The first word came from the Hollywood Reporter, who specified that the "Mr. Peabody & Sherman" feature (a full-length 3D spin-off of the popular time traveling characters from the sixties cartoon series "The Rocky and Bullwinkle Show," this time voiced by Ty Burell and Stephen Colbert) would be moving to a March 7th, 2014 date, away from the previously held November 1st opening. This would have put them less than a month ahead of Disney‘s "Frozen," an animated retelling of Hans Christian Anderson‘s Snow Queen fable (a story Walt Disney himself had been trying to crack since the late forties). The last time Disney and DreamWorks Animation went head-to-head over a heated holiday period was this same time last year, and Disney’s warmly nostalgic videogame romp "Wreck-It Ralph" ended up besting "Rise of the Guardians" by almost $85 million. That’s a lot of arcade tokens!

DreamWorks Animation put on a sunny face and shifted most of the blame onto Fox, their new distributors, who also distribute and market the films made by Blue Sky Studios, a kind of mini-Pixar located in suburban Connecticut. "Our distributor, who has had great success in March with their ‘Ice Age franchise, has recommended we move ‘Mr. Peabody & Sherman’ to the spring of 2014, which we totally agree is a much more advantageous release window," Anne Globe, chief marketing officer of DreamWorks Animation said. "’Mr. Peabody & Sherman’ is now the first of our three-picture lineup for next year."

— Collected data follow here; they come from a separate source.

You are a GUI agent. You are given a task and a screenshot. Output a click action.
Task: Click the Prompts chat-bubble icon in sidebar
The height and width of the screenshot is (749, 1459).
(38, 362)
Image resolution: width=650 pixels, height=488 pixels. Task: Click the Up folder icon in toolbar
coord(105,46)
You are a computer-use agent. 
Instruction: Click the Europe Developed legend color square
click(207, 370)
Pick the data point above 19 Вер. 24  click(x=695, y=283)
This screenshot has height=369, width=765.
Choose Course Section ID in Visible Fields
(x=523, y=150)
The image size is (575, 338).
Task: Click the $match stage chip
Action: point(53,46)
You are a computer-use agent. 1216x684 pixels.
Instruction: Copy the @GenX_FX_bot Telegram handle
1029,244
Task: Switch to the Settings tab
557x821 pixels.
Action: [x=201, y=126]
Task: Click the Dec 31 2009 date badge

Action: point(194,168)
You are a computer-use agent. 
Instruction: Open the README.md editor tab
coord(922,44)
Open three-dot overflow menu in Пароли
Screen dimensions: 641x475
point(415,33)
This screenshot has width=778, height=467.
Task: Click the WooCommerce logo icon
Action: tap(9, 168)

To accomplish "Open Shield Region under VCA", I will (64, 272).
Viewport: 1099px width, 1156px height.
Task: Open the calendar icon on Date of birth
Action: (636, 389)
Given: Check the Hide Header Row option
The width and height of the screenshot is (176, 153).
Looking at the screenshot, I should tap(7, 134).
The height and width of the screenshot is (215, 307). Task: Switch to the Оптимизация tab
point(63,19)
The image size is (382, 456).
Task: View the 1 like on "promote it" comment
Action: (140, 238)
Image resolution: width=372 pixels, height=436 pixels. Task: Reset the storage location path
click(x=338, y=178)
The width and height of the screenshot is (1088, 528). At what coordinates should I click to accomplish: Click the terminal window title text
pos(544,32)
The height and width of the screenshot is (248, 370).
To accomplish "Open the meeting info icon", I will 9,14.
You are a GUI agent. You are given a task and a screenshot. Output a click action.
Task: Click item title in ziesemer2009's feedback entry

But here’s the rub: that’s only sort of the case, because one of those three movies for 2014 doesn’t exist anymore. "Mr. Peabody & Sherman" is moving into the date recently held by "Me and My Shadow," which DreamWorks Animation claims will "return to development." In fact, we have heard that, even though Bill Hader was recording new dialogue for the movie just a few weeks ago (he plays an impish shadow character), "Me and My Shadow" is, at least for the time being, dead. It’s not going back to development to be refashioned; its body’s in the morgue and the studio is deciding what to do with the parts. Most agree that it was the experimental nature of the film, combining 2D and 3D animation along the lines of Disney’s Oscar-nominated, Annie-winning "Paperman," that has caused the studio to give up on the project, which had already had a tortured development history, including the removal and replacement of the film’s director, going from a major animation director to an unproven story artist. Also its storyline sounds eerily similar to Henry Selick‘s recently resurrected "The Shadow King," which was supposed to be this huge Disney/Pixar stop motion event for this Halloween until Disney shut it down.

Later in the same day, Variety reported that hundreds of jobs would be cut from DreamWorks Animation. While the report notes that it’s typical for temporary layoffs to happen at effects houses and animation studios in between projects, this is a major animation studio we’re talking about, one that had been committed to producing three animated features a year. There shouldn’t be a second of downtime, ever. According to our sources, look for that number to throttle down, from three features a year to two, very shortly. (Remember: 2013 was supposed to be the first year of this ambitious three-movie-a-year plan.) This comes at a time when the studio’s stock hit a 52-week low this week, so it hasn’t been a good week.

The first Fox-distributed DreamWorks Animation film, Chris Sanders‘ prehistoric family adventure "The Croods," starring Nic Cage and Emma Stone as Neanderthals, hits theaters March 22nd.